Task requirements: Take the passage about Patch International's energy strategy and Alberta oil properties further, writing on from its final sentence.

Source text:

Patch's growth strategy is a fairly simple one: to engage in joint ventures with worldwide energy companies, acquiring properties in energy sectors with high growth potential, and partnering with emerging energy companies sharing Patch's global perspective. (No dilution to finance these activities should be required as Patch's investment in Pharmaceutical investment has grown to $25 million US)

Among Patch's management team, David Stadnyk is president and CEO, a 20-year veteran of management and corporate finance. His diverse interests include media, sports management, and of course, the resource sector with not only Patch International, but also Goanna Resources, with whom he wears many hats. He was a founder of Praxis (now Pharmaxis), which has grown from $200 thousand to $25 million for Patch. His goal is to turn $10 million into $100 million in the oil and gas sector with Patch. Just recently, Arun Dey signed on as senior executive vice president and chief operating officer. The founder of Dako Energy in 2002, Dey previously had been with Alberta Energy Company for 18 years.

Two oil properties commenced work in the first half of 2005 in the neighbouring province of Alberta, one at Bear Canyon in March; the other, more recently at W5M McLeod near Edson in mid-September. Tests on the latter turned out remarkably well, with approximately 250-300 barrels of oil per day. Full production should have commenced by the end of the month, good news for an industry given the jitters about supply.

Information given:
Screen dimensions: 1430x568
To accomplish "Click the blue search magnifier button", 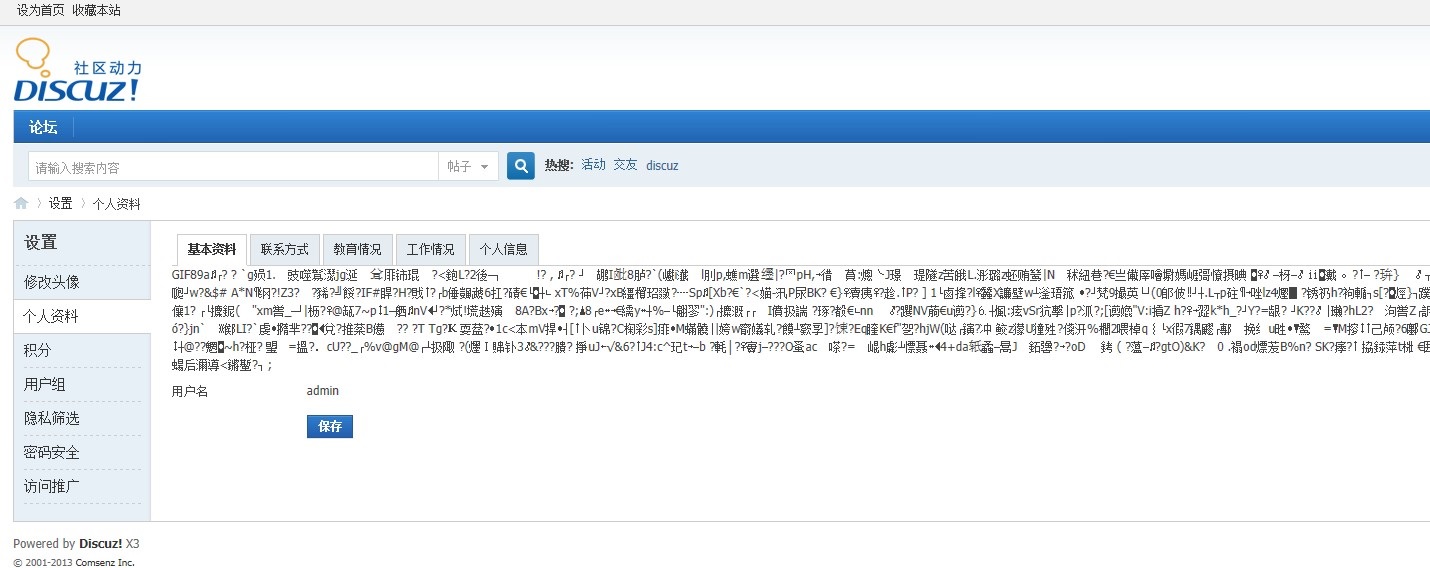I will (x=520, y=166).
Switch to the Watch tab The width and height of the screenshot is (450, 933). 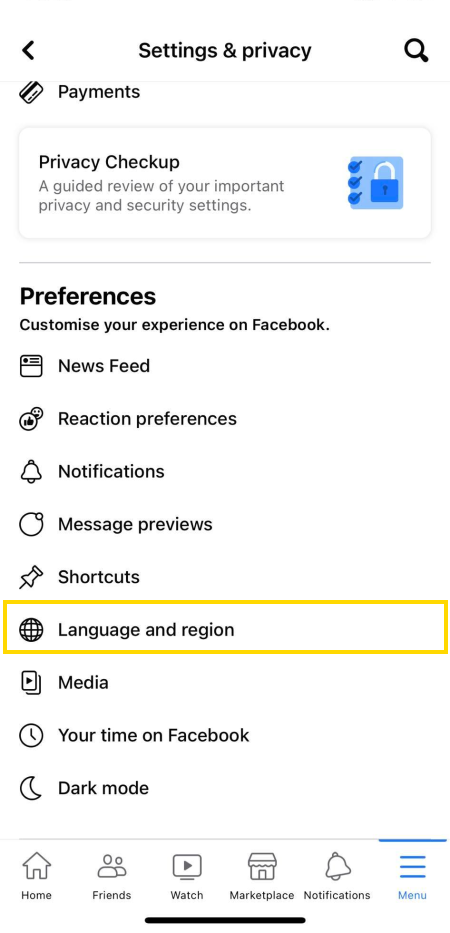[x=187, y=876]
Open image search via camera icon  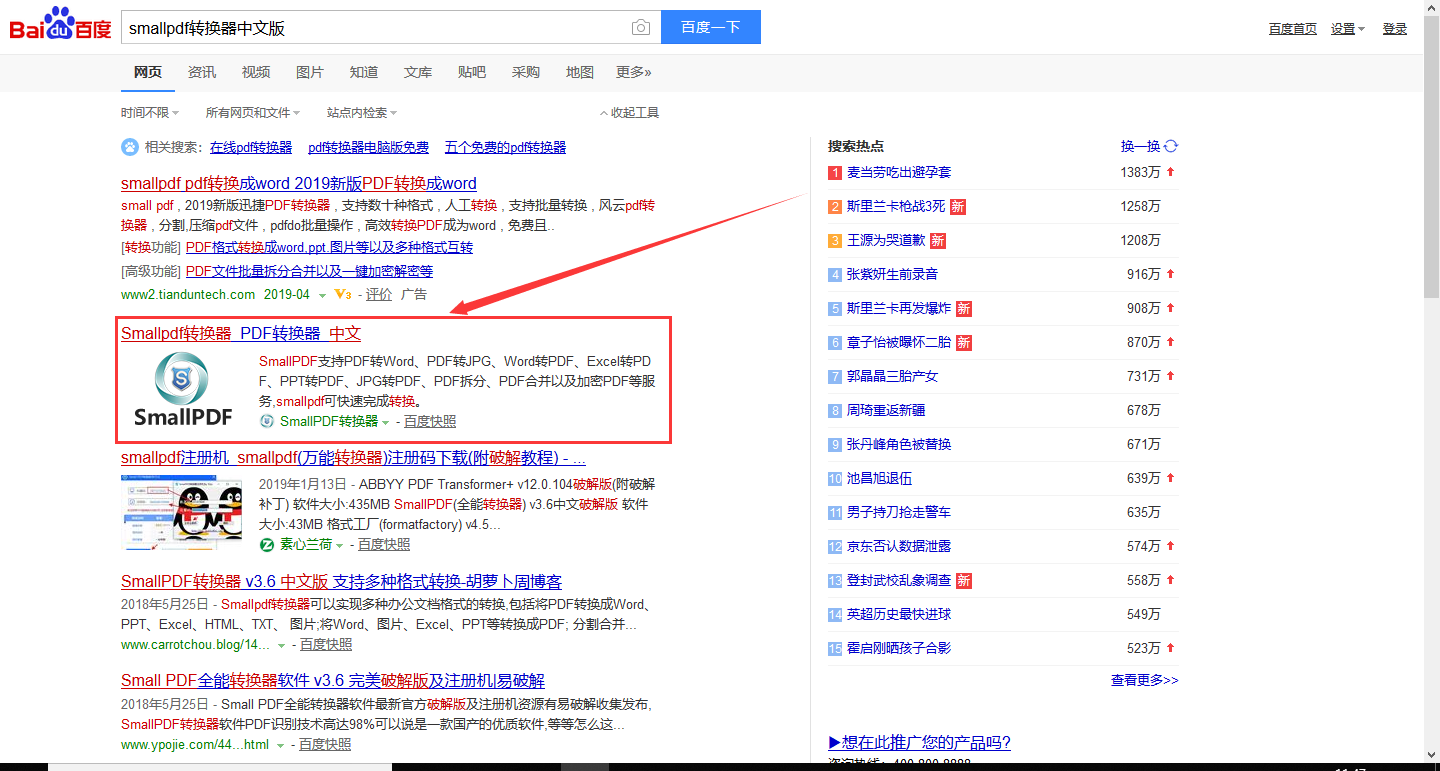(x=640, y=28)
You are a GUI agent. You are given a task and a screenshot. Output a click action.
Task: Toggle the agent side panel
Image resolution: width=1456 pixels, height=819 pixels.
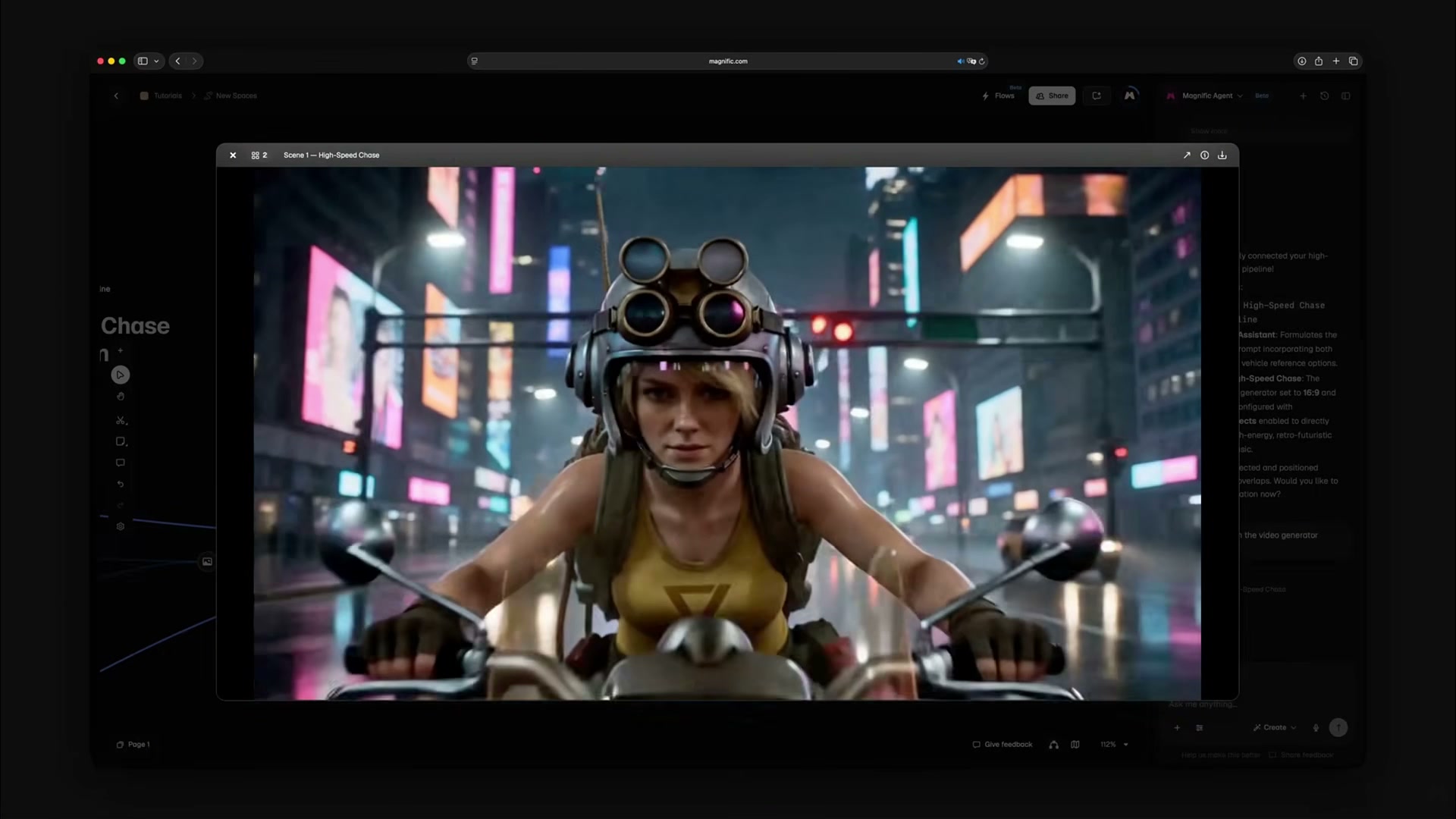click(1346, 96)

Output below:
Patch is ahead of some of its competitors in punching holes in the W5M property and should deliver results of that effort soon through it all, Patch's shares have not decreased in value, unlike those competitors, making it an attractive investment.

As indicated above, Patch International is active beyond its borders and North America's borders. Visits to Europe and North Africa by Patch have solidified relationships with Algerian and Libyan government officials to continue negotiations for various energy projects.

What probably makes a petroleum company like Patch unique is that it is also a heavy investor in the Australian pharmaceutical company Pharmaxis, in which it has more than 11 million shares (half of which have been declared as a dividend), and is the largest shareholder behind the Rothschild Group. The market value of these shares is currently over $20 million USD. Patch plans to use the proceeds from this investment to bolster its oil and gas assets just as Pharmaxis' drug discoveries are coming to fruition.

A recent development with Pharmaxis, incidentally, is that it is now in Phase II tests on a new inhaled drug aimed at fighting chronic obstructive pulmonary disease (COPD). The drug is called Aridol, and the tests are being conducted throughout Australia on about 140 patients over the next three months or so. Investors will avidly await news on these tests. Additionally, this week Pharmaxis announced a global capital raising led by CIBC World Markets Corp. and Wilson HTM Corporate Finance Ltd.in Australia that could bring over $100 million AUS into the company.

In July, Patch International underwent a 10-to-one stock consolidation, by which 100,000,000 common shares became 10,000,000 with a par value of $0.001. It was also on July 25 that Patch's stock symbol changed from PAII to PTII.

Not to suggest that some investors may have missed the boat, but if they'd noticed this stock and taken the plunge around this time last year, they'd have doubled their money. After languishing around 40 cents (all values in U.S. funds unless specified otherwise) post stock-split in early February, the price shot up to peak at $1.75 at the end of August, which also was their 52 week high before settling in around $1.60 toward the end of a very difficult September for the oil and gas industry.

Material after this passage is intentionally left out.